Roughly 80% of the National AI Security Program’s work should be carried out via external spend. The AISO itself should stay <200 full‑time staff; with contracts flowing to labs, startups, and corporate partners via OTAs and prize challenges.
A list of potential organizations that could support as blue and red teams is provided in the appendix.

Recommended action

The Senate should support the executive branch in issuing a joint memorandum of agreement (MOA) signed by the Secretary of Defense and the Secretary of Commerce
The MOA should charter an AI Security Office (AISO) that
- Owns the National AI Security Program for frontier models
- Manages a single transfer account that participating agencies can draw from
- Can classify or declassify tools and data under a pre‑declared glide slope
- Creates a satellite office in Silicon Valley

Establishing the AI Security Office is imperative, not only for understanding and then mitigating risks, but also for capturing the benefits of generative AI capabilities. The public/private partnership structure mobilizes the full capabilities and strengths of our public and private sectors. By proactively mitigating the imminent threat of sleeper agents, we can ensure that frontier AI systems become an enduring asset to American strength and stability, rather than a hidden vulnerability waiting to be exploited.

Further resources

Evan Hubinger, Sleeper Agents: Training Deceptive LLMs that Persist Through Safety Training, 2024. arXiv preprint.
The original framing of “sleeper agents” and demonstrations.
Congressional Research Service, Artificial Intelligence and National Security, 2024.
System Cards:
OpenAI, OpenAI GPT-4.5 System Card, 2025;
Google DeepMind, Gemini 2.5 Pro Preview Model Card, 2025;
Anthropic, System Card: Claude Opus 4 & Claude Sonnet 4, 2025.

These “System Cards” describe model behaviors, capabilities, and risks for (what are widely considered) the three most capable frontier AI models. Risks include the ability to aid in the creation of cyber, biological, chemical, and radiological weapons, as well as persuasion risks, self-exfiltration attempts by the model, and, in one instance, threats to blackmail users to avoid being shut off.

++++

Can you extend the AI Security Office proposal, starting right after its closing sentence about the system cards? The records have no connection to the AI Security Office proposal.

# Material shown
++++

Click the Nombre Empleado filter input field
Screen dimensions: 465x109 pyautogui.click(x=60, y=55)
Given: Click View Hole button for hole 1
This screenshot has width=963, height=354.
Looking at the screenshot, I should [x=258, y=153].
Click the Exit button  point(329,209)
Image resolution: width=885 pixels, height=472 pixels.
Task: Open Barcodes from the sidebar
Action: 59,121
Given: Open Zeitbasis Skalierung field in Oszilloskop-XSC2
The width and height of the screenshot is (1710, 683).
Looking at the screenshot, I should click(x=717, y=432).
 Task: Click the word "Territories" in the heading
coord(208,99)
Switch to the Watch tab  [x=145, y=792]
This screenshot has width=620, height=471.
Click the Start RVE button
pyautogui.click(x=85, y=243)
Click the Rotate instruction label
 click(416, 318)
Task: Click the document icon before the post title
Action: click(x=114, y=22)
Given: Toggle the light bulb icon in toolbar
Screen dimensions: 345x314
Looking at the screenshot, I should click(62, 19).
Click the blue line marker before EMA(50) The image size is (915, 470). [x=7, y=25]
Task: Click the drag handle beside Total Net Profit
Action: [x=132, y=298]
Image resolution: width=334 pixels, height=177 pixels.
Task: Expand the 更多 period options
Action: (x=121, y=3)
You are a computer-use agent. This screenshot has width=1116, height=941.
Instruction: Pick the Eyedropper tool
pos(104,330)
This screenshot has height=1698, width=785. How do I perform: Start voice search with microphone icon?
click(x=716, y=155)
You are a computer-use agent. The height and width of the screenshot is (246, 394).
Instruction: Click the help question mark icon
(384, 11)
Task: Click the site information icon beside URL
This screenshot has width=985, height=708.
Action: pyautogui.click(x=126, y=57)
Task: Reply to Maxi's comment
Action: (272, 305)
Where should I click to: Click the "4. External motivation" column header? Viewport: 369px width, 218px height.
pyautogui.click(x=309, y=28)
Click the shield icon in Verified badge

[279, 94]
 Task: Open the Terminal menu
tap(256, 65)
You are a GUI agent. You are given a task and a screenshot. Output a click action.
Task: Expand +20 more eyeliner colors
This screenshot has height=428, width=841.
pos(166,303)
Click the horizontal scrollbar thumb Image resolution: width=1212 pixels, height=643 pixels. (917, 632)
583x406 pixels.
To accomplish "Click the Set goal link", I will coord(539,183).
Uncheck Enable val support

++++

# Result
Appendix

Proposed governance structure for National AI Security Program

Oversight

Executive committee: A light executive committee of three principals serves as review rather than management. The committee meets quarterly, and binds AISO budget reallocations and new‑start approvals with a majority vote. The three principals would include:
- Deputy Secretary of Defense (chair)
- NIST Director
- Deputy National Security Adviser for Cyber & Emerging Tech
Congressional visibility: AISO submits an annual classified Performance & Budget Justification to House Armed Services Committee, Senate Armed Services Committee, and House Select Committee on China, plus an unclassified technical progress report for Science and Commerce committees.
Inspector‑General: DOD Inspector-General receives automatic read‑in and can task audit teams.

List of potential performers

Detailed red & blue team goals

These are potential red and blue team goals for the AISO if congress reauthorizes it after congress agrees to fund it. However, the true extended objectives for the teams should be identified and set during the Pilot period.

Evan Miyazono is the founder of AI R&D nonprofit Atlas Computing and a research fellow at Convergent Research. He previously led Research at Protocol Labs and built the Network Goods venture studio, and holds a PhD in Applied Physics from Caltech.

OpenAI annual revenue hits 10B as of June 10, 2025, nearly double in the last 6 months.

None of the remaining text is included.